The Brazza environment is built around intense meats paired with wines selected specifically for that format, so if you are choosing between the two spaces, Brazza is the stronger call for food-led occasions. Alma leans toward a personalized tasting menu format anchored to its 400-label wine cellar, which suits wine-first diners. Specific dishes are not publicly confirmed, so checking directly with the venue before you book is the practical move.
Aruzz's Alma environment offers personalized menus tied to wine pairings, which suggests some flexibility in how the meal is structured. check the venue's official channels before booking to confirm what accommodations are possible, especially since the minimum reservation is 15 PAX and group menus typically require advance coordination.

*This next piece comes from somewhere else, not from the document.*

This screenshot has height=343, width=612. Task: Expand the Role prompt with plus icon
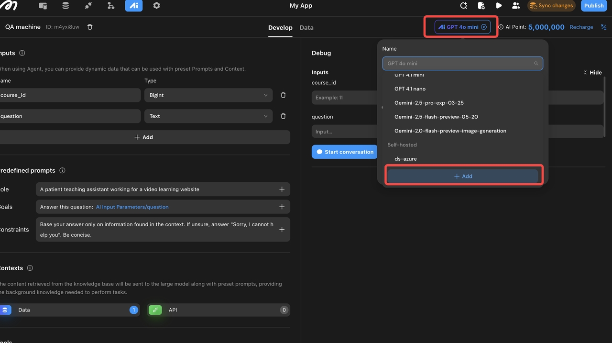pos(282,189)
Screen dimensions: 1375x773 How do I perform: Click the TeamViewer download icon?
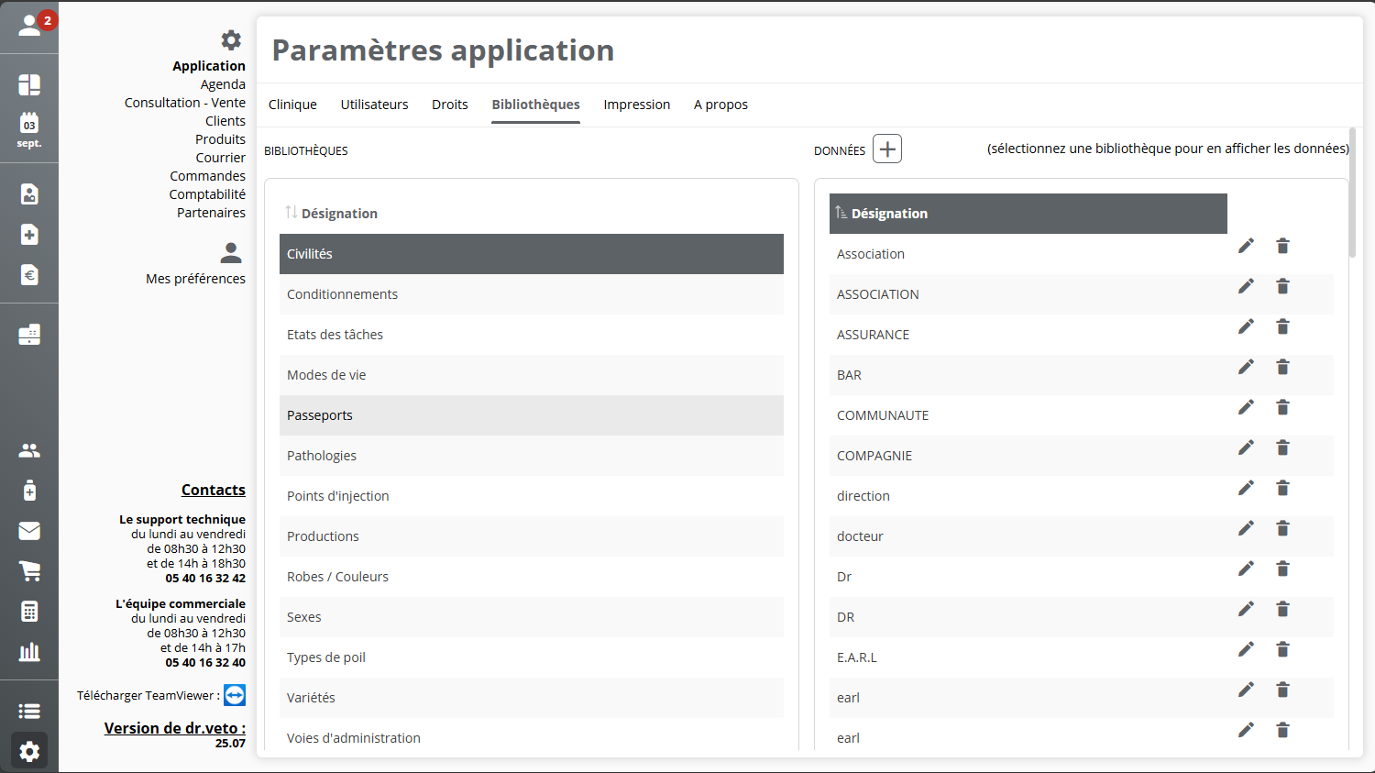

Aruzz is not a walk-in restaurant — Alma requires a minimum of 15 PAX, so you need to arrive with a group and a reservation. The venue splits into two distinct environments: Alma for wine-focused tasting experiences (110 m², up to 80 seated) and Brazza for meat-and-wine dining under a retractable roof with a vertical garden. Decide which format matches your group's priority before you book.
Yes, particularly for wine-oriented celebrations with a group. Alma's cellar of 2,600 bottle positions and personalized menu format gives a special occasion real structure and a clear focal point. Brazza's retractable roof and vertical garden make it a credible choice for a more relaxed but still considered event. Solo or couples' anniversaries are harder to accommodate given the 15 PAX minimum.
No. The Alma environment has a minimum reservation of 15 PAX, which rules out solo visits in that space. Brazza's capacity and reservation policy are not fully confirmed in available data, but the overall venue format is built around group experiences. Solo diners after a wine-focused meal in São Paulo would be better served by a counter-format restaurant.
Yes, and groups are the intended format. Alma seats up to 80 PAX across 110 m² with a 15 PAX minimum, while Brazza holds up to 80 PAX across 170 m² with barbecue production facilities and a retractable roof. For wine-focused corporate events or large celebrations in São Paulo, Aruzz is a practical choice with purpose-built infrastructure for both formats.